ACTIVITY: Could you copy every entry exactly, with nothing changed?

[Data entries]
═══

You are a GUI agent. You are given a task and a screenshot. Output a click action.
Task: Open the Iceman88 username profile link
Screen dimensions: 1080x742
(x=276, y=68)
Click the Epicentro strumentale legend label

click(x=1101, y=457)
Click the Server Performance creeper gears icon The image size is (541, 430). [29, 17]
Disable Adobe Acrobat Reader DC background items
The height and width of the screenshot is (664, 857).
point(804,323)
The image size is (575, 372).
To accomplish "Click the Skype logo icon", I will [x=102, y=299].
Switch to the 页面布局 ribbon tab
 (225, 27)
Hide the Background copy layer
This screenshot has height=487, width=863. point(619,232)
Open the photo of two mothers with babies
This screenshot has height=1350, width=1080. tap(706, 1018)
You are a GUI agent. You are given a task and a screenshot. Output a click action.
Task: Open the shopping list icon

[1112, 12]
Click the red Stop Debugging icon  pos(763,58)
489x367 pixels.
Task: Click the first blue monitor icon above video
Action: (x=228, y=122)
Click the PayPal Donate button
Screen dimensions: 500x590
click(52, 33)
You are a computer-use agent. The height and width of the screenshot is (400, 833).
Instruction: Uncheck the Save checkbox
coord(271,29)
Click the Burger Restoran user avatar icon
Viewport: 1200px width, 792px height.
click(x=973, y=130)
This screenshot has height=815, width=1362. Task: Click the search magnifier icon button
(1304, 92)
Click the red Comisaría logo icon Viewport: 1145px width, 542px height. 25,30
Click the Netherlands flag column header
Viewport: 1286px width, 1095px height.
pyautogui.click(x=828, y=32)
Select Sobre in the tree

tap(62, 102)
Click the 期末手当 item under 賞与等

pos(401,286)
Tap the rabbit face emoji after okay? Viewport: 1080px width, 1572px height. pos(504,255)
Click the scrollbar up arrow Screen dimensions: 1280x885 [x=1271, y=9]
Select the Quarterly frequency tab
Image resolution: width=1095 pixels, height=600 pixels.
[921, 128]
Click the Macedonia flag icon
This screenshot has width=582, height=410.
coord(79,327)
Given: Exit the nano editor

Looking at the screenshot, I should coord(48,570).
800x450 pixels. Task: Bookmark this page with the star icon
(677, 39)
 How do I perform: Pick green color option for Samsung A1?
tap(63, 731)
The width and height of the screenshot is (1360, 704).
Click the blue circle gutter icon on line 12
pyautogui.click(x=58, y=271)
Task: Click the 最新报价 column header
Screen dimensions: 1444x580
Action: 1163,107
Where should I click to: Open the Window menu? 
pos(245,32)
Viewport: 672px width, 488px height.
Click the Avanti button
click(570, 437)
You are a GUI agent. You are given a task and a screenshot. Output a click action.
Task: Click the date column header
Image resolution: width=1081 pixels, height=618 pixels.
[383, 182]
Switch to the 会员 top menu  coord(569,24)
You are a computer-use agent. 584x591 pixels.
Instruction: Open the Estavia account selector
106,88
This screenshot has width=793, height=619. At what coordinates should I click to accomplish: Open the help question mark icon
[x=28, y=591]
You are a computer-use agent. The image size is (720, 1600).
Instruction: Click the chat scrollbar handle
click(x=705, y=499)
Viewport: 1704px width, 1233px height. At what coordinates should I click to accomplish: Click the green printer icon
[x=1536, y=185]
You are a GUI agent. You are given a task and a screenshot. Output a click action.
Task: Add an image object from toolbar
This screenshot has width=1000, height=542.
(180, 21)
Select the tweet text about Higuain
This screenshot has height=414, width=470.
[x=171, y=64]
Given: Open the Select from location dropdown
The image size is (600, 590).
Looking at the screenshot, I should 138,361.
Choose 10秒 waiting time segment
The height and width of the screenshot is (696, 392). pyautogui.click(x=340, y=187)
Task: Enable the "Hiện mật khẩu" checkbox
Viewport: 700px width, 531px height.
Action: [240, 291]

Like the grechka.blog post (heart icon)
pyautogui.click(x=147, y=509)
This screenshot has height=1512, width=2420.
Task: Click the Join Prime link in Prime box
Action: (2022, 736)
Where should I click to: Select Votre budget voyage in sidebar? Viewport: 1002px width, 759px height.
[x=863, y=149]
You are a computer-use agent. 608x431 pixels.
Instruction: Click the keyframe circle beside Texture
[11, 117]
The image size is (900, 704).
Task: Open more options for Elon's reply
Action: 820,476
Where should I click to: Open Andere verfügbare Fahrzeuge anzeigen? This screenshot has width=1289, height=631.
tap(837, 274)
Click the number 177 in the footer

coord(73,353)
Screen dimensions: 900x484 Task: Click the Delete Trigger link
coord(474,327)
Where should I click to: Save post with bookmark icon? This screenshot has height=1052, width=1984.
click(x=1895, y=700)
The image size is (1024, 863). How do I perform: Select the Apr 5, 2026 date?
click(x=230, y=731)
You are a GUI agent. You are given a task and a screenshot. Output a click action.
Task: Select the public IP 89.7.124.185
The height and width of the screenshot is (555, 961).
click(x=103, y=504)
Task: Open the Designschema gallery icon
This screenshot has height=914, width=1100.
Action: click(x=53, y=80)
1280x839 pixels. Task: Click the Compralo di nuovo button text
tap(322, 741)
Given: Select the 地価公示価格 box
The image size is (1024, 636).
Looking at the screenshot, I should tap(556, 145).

═══

RESULT:
You are a GUI agent. You are given a task and a screenshot. Output a click action.
Task: Open the Iceman88 username profile link
Screen dimensions: 1080x742
(x=276, y=68)
Click the Epicentro strumentale legend label

click(x=1101, y=457)
Click the Server Performance creeper gears icon The image size is (541, 430). [29, 17]
Disable Adobe Acrobat Reader DC background items
The height and width of the screenshot is (664, 857).
point(804,323)
The image size is (575, 372).
To accomplish "Click the Skype logo icon", I will [x=102, y=299].
Switch to the 页面布局 ribbon tab
 (225, 27)
Hide the Background copy layer
This screenshot has height=487, width=863. point(619,232)
Open the photo of two mothers with babies
This screenshot has height=1350, width=1080. tap(706, 1018)
You are a GUI agent. You are given a task and a screenshot. Output a click action.
Task: Open the shopping list icon

[1112, 12]
Click the red Stop Debugging icon  pos(763,58)
489x367 pixels.
Task: Click the first blue monitor icon above video
Action: (x=228, y=122)
Click the PayPal Donate button
Screen dimensions: 500x590
click(52, 33)
You are a computer-use agent. The height and width of the screenshot is (400, 833).
Instruction: Uncheck the Save checkbox
coord(271,29)
Click the Burger Restoran user avatar icon
Viewport: 1200px width, 792px height.
click(x=973, y=130)
This screenshot has height=815, width=1362. Task: Click the search magnifier icon button
(1304, 92)
Click the red Comisaría logo icon Viewport: 1145px width, 542px height. 25,30
Click the Netherlands flag column header
Viewport: 1286px width, 1095px height.
pyautogui.click(x=828, y=32)
Select Sobre in the tree

tap(62, 102)
Click the 期末手当 item under 賞与等

pos(401,286)
Tap the rabbit face emoji after okay? Viewport: 1080px width, 1572px height. pos(504,255)
Click the scrollbar up arrow Screen dimensions: 1280x885 [x=1271, y=9]
Select the Quarterly frequency tab
Image resolution: width=1095 pixels, height=600 pixels.
[921, 128]
Click the Macedonia flag icon
This screenshot has width=582, height=410.
coord(79,327)
Given: Exit the nano editor

Looking at the screenshot, I should coord(48,570).
800x450 pixels. Task: Bookmark this page with the star icon
(677, 39)
 How do I perform: Pick green color option for Samsung A1?
tap(63, 731)
The width and height of the screenshot is (1360, 704).
Click the blue circle gutter icon on line 12
pyautogui.click(x=58, y=271)
Task: Click the 最新报价 column header
Screen dimensions: 1444x580
Action: 1163,107
Where should I click to: Open the Window menu? 
pos(245,32)
Viewport: 672px width, 488px height.
Click the Avanti button
click(570, 437)
You are a GUI agent. You are given a task and a screenshot. Output a click action.
Task: Click the date column header
Image resolution: width=1081 pixels, height=618 pixels.
[383, 182]
Switch to the 会员 top menu  coord(569,24)
You are a computer-use agent. 584x591 pixels.
Instruction: Open the Estavia account selector
106,88
This screenshot has width=793, height=619. At what coordinates should I click to accomplish: Open the help question mark icon
[x=28, y=591]
You are a computer-use agent. The image size is (720, 1600).
Instruction: Click the chat scrollbar handle
click(x=705, y=499)
Viewport: 1704px width, 1233px height. At what coordinates should I click to accomplish: Click the green printer icon
[x=1536, y=185]
You are a GUI agent. You are given a task and a screenshot. Output a click action.
Task: Add an image object from toolbar
This screenshot has width=1000, height=542.
(180, 21)
Select the tweet text about Higuain
This screenshot has height=414, width=470.
[x=171, y=64]
Given: Open the Select from location dropdown
The image size is (600, 590).
Looking at the screenshot, I should 138,361.
Choose 10秒 waiting time segment
The height and width of the screenshot is (696, 392). pyautogui.click(x=340, y=187)
Task: Enable the "Hiện mật khẩu" checkbox
Viewport: 700px width, 531px height.
Action: [240, 291]

Like the grechka.blog post (heart icon)
pyautogui.click(x=147, y=509)
This screenshot has height=1512, width=2420.
Task: Click the Join Prime link in Prime box
Action: (2022, 736)
Where should I click to: Select Votre budget voyage in sidebar? Viewport: 1002px width, 759px height.
[x=863, y=149]
You are a computer-use agent. 608x431 pixels.
Instruction: Click the keyframe circle beside Texture
[11, 117]
The image size is (900, 704).
Task: Open more options for Elon's reply
Action: 820,476
Where should I click to: Open Andere verfügbare Fahrzeuge anzeigen? This screenshot has width=1289, height=631.
tap(837, 274)
Click the number 177 in the footer

coord(73,353)
Screen dimensions: 900x484 Task: Click the Delete Trigger link
coord(474,327)
Where should I click to: Save post with bookmark icon? This screenshot has height=1052, width=1984.
click(x=1895, y=700)
The image size is (1024, 863). How do I perform: Select the Apr 5, 2026 date?
click(x=230, y=731)
You are a GUI agent. You are given a task and a screenshot. Output a click action.
Task: Select the public IP 89.7.124.185
The height and width of the screenshot is (555, 961).
click(x=103, y=504)
Task: Open the Designschema gallery icon
This screenshot has height=914, width=1100.
Action: click(x=53, y=80)
1280x839 pixels. Task: Click the Compralo di nuovo button text
tap(322, 741)
Given: Select the 地価公示価格 box
The image size is (1024, 636).
Looking at the screenshot, I should tap(556, 145).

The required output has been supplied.